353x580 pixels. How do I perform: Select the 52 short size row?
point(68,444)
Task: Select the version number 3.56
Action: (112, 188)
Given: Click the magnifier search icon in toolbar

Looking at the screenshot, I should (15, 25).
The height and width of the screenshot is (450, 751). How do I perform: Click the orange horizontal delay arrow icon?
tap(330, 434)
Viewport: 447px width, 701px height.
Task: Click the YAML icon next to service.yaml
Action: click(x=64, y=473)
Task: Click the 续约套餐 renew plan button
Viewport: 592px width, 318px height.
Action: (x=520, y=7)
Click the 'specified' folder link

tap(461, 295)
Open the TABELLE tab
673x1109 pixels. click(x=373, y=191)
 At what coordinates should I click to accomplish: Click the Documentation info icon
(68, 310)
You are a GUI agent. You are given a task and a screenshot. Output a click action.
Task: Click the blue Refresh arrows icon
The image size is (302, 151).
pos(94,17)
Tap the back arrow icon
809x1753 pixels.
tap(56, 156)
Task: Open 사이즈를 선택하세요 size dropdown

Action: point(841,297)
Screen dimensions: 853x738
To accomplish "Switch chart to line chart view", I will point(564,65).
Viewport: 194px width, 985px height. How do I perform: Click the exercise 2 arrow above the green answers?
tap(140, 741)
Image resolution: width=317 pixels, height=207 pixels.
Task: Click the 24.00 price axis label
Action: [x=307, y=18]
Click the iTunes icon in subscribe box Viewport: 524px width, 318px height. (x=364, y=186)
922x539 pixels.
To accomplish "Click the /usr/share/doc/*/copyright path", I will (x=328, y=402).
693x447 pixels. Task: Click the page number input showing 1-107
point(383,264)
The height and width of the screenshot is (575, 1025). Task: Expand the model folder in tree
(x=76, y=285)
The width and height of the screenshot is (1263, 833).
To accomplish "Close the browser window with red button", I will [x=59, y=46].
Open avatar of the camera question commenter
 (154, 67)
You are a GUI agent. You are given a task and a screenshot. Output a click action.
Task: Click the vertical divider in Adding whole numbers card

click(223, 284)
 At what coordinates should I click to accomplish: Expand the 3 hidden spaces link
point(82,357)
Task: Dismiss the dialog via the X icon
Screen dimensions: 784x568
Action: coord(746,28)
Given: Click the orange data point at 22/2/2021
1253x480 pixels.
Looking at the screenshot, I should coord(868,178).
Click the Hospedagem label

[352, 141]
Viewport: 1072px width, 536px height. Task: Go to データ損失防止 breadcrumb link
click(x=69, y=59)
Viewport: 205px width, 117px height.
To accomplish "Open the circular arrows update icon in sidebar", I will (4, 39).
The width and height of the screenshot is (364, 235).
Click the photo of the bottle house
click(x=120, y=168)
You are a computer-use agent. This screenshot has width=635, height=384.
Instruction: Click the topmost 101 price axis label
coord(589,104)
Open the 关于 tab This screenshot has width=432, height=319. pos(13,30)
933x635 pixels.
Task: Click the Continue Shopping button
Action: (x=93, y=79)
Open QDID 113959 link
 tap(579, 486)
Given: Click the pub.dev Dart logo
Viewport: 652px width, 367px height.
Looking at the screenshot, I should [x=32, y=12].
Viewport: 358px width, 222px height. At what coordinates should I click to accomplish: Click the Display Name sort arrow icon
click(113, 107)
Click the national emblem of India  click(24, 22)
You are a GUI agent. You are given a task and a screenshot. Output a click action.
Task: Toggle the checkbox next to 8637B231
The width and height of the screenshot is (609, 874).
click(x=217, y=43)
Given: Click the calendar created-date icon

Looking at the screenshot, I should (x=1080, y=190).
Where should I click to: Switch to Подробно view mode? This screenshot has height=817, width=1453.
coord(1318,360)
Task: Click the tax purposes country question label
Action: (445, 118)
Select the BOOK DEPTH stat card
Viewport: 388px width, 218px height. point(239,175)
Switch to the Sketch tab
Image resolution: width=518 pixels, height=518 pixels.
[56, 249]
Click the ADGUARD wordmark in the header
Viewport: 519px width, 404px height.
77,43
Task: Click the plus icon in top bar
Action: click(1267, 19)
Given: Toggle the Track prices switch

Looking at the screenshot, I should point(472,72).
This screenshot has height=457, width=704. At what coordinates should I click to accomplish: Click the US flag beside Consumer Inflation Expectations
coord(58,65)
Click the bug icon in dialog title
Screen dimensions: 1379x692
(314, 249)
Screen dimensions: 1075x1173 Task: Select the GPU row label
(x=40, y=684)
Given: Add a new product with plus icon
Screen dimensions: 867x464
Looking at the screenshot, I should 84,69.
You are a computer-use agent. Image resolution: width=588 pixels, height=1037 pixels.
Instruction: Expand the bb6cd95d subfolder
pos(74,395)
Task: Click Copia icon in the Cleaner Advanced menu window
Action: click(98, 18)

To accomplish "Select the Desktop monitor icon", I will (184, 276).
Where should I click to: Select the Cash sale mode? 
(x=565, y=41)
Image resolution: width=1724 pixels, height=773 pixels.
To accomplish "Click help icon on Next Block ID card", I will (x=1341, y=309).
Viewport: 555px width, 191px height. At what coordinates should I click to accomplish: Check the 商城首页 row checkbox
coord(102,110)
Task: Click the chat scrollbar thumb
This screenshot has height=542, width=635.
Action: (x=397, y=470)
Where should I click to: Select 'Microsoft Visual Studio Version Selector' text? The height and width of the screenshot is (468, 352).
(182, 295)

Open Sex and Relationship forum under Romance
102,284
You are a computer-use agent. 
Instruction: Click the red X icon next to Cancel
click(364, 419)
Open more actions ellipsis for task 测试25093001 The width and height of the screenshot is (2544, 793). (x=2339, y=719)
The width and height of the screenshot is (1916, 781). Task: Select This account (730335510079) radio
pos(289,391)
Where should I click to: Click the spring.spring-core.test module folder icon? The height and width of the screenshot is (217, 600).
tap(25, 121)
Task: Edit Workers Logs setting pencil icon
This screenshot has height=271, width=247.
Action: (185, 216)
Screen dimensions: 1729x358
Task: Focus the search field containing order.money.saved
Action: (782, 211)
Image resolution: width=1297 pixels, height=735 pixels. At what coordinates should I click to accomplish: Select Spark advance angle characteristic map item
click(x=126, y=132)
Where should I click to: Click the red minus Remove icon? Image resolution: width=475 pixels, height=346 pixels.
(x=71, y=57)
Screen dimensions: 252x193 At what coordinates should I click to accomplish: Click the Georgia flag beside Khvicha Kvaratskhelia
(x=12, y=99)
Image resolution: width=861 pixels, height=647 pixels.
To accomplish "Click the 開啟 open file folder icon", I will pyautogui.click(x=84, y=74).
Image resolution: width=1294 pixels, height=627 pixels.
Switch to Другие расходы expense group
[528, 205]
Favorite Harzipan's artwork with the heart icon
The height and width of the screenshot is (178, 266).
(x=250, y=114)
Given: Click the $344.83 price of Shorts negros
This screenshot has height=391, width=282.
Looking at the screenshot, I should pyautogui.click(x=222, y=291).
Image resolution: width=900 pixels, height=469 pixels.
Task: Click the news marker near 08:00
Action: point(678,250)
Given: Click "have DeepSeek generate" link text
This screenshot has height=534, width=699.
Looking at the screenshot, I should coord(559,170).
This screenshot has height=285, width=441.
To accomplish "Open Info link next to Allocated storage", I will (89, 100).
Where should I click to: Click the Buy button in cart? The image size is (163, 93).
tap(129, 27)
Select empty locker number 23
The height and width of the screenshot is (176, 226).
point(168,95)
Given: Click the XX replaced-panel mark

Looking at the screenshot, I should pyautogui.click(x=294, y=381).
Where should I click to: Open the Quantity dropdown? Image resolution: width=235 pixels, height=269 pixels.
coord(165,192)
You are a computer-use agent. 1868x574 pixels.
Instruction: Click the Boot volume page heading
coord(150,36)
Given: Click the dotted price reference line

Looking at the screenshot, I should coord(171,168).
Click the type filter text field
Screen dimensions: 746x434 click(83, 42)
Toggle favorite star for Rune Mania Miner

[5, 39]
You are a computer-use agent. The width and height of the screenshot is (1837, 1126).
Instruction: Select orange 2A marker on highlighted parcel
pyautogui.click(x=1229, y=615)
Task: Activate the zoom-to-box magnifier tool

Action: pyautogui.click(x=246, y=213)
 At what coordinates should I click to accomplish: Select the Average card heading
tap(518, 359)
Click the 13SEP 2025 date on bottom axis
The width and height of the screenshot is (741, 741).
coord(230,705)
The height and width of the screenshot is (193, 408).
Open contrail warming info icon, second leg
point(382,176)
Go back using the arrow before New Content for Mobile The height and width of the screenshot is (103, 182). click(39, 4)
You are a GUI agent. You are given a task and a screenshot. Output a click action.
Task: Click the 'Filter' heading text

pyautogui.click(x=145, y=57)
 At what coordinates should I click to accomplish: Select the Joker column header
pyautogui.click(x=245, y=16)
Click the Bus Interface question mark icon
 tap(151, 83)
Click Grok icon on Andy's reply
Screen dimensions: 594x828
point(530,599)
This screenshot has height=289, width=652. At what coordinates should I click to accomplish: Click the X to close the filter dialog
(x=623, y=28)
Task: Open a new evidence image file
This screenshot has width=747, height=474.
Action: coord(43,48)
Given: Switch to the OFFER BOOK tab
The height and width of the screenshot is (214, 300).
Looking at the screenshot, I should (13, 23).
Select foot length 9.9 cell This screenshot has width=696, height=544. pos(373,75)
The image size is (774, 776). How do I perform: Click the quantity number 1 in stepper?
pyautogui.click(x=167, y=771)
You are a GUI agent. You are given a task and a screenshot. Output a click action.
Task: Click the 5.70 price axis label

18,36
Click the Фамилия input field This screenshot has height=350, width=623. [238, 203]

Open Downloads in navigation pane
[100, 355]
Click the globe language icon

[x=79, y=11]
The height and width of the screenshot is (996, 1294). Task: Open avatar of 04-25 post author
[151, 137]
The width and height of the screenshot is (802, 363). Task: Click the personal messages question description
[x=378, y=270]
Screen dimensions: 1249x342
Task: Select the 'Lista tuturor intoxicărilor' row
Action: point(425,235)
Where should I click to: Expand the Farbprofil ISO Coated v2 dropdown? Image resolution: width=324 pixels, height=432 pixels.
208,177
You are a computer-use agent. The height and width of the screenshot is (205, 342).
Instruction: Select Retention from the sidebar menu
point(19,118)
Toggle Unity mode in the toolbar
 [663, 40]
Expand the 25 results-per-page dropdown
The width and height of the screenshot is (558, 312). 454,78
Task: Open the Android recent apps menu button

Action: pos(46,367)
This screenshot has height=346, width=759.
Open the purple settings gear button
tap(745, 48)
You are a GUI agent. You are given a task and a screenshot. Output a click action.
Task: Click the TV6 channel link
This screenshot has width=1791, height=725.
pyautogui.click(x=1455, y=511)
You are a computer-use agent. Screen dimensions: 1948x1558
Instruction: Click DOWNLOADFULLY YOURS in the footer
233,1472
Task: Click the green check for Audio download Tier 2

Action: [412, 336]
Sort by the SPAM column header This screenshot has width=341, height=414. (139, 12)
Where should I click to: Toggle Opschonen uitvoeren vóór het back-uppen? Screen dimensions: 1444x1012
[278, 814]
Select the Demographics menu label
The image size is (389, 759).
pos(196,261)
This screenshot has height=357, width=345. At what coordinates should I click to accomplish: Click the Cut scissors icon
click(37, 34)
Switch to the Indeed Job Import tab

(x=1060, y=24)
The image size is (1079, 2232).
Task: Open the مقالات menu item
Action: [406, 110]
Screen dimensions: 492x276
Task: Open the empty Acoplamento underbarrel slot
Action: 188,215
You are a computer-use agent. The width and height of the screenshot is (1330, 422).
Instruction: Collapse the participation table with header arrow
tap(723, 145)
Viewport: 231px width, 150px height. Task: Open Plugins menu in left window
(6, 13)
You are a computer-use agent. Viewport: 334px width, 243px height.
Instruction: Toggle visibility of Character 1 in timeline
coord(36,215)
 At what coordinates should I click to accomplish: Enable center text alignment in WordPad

> To do
Give back exactly the lines of the listing above, starting with its first line and ending with the line that holds "The width and height of the screenshot is (1263, 833).".

> Answer box
353x580 pixels. How do I perform: Select the 52 short size row?
point(68,444)
Task: Select the version number 3.56
Action: (112, 188)
Given: Click the magnifier search icon in toolbar

Looking at the screenshot, I should (15, 25).
The height and width of the screenshot is (450, 751). How do I perform: Click the orange horizontal delay arrow icon?
tap(330, 434)
Viewport: 447px width, 701px height.
Task: Click the YAML icon next to service.yaml
Action: click(x=64, y=473)
Task: Click the 续约套餐 renew plan button
Viewport: 592px width, 318px height.
Action: (x=520, y=7)
Click the 'specified' folder link

tap(461, 295)
Open the TABELLE tab
673x1109 pixels. click(x=373, y=191)
 At what coordinates should I click to accomplish: Click the Documentation info icon
(68, 310)
You are a GUI agent. You are given a task and a screenshot. Output a click action.
Task: Click the blue Refresh arrows icon
The image size is (302, 151).
pos(94,17)
Tap the back arrow icon
809x1753 pixels.
tap(56, 156)
Task: Open 사이즈를 선택하세요 size dropdown

Action: point(841,297)
Screen dimensions: 853x738
To accomplish "Switch chart to line chart view", I will point(564,65).
Viewport: 194px width, 985px height. How do I perform: Click the exercise 2 arrow above the green answers?
tap(140, 741)
Image resolution: width=317 pixels, height=207 pixels.
Task: Click the 24.00 price axis label
Action: [x=307, y=18]
Click the iTunes icon in subscribe box Viewport: 524px width, 318px height. (x=364, y=186)
922x539 pixels.
To accomplish "Click the /usr/share/doc/*/copyright path", I will (x=328, y=402).
693x447 pixels. Task: Click the page number input showing 1-107
point(383,264)
The height and width of the screenshot is (575, 1025). Task: Expand the model folder in tree
(x=76, y=285)
The width and height of the screenshot is (1263, 833).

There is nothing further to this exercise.